The accounts with the World Cup that has gone and the Olympics to come

The preparations were rather turbulent, the beginning somewhat uncertain but the sporting event of the 2014 World Cup in Brazil – beyond the result collected by the Seleçao, the national team – did not reserve any nasty surprises. At the opening of the games there were new protests by small groups of activists and other independent strikes, but these were much less significant episodes than those of the previous year, when, on the occasion of the Confederation Cup 2013, millions of Brazilians took to the streets to demonstrate against the poor quality of public services and the pharaonic expenses faced by the state to host the event. During the championship, the entire logistical organization held up and there were no significant episodes of violence: Brazil’s international reputation is therefore safe. Ended the euphoria of the World Cup and defeated the worries,

A study by the University of Sao Paulo estimated the expenditure to host the 2014 World Cup at 18 billion (against the 11.8 declared by the government) and the expenditure for the 2016 Olympics at 15 billion. 170,000 units were deployed in the country, including army soldiers and policemen, 40 FBI agents, two military drones (supplied by Israel) to fly over the skies and about fifty robotic vehicles supplied by the United States. All this for a total expenditure quantified around 900 million dollars, of which 100 allocated only for the reclamation operations in the favelas of Rio de Janeiro. As regards the infrastructural works, an investigation published by the Folha de S. Paulo newspaper showed that of the 167 works announced by the government only 68 have been completed, compared to 11 that have been abandoned and 88 that will be completed in the next few years. During the works nine workers lost their lives, while two people died following subsequent infrastructural collapses.

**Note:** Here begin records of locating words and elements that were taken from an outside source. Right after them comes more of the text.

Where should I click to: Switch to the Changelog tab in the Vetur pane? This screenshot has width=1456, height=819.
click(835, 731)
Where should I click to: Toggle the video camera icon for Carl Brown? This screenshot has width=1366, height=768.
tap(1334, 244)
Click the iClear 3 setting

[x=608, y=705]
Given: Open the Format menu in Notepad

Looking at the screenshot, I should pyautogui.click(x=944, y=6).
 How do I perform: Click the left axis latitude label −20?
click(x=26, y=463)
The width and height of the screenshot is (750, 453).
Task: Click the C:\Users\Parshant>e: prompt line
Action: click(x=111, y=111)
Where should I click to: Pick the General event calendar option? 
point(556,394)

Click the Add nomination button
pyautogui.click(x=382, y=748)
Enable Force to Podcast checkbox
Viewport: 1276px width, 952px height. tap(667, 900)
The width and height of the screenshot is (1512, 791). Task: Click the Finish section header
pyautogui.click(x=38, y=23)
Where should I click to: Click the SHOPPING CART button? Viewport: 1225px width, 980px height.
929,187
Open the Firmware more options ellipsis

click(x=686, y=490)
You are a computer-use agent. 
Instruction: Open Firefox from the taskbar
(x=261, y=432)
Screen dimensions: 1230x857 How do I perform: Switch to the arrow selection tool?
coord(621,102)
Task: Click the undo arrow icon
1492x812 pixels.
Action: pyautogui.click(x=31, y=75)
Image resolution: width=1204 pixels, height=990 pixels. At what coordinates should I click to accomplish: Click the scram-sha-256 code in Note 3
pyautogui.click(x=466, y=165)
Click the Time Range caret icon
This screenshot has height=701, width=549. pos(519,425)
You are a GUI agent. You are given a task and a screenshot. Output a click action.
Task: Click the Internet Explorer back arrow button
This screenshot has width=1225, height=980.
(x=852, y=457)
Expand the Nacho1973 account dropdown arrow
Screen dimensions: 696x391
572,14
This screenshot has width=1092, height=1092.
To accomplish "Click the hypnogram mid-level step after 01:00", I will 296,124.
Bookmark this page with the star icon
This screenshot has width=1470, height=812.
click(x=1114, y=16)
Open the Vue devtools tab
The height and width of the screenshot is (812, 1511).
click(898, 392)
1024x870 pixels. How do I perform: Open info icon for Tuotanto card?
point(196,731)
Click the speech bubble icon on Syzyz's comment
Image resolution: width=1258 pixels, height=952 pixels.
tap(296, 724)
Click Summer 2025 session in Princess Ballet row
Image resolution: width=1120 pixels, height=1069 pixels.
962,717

In addition to the building defeats and the high bills, there are episodes of corruption that have tainted the entire organizational bureaucratic machine and in which officials and heads of the ministries of Sport and Tourism have been involved.

The costs and sacrifices incurred are not even easily justified, nor satisfied, in the expected benefits. The rating agency Moody’s and the consulting firm Capital Economics have calculated that investments in airports, public transport and infrastructures are destined to account for just 0.5% of GDP in the next few years, compared to the 1% invested by the government. On the other hand, the flow of incoming tourists was greater than expected, recording an influx of almost one million foreigners, against the expected 600,000.

In Brazil, we are therefore preparing for the great Olympic event with some more construction works, but also with less money in the pockets of the state, disappointing growth rates, higher cost of living and the same problems and contradictions that the World Cup had. temporarily hidden: poverty, educational and health deficiencies, few infrastructures. Perhaps the positive impact of what has been done so far will not be seen in the growth of the GDP, but in a more prudent and aware political class, which will be able to better deal with the tasks assumed in the eyes of the world and its people.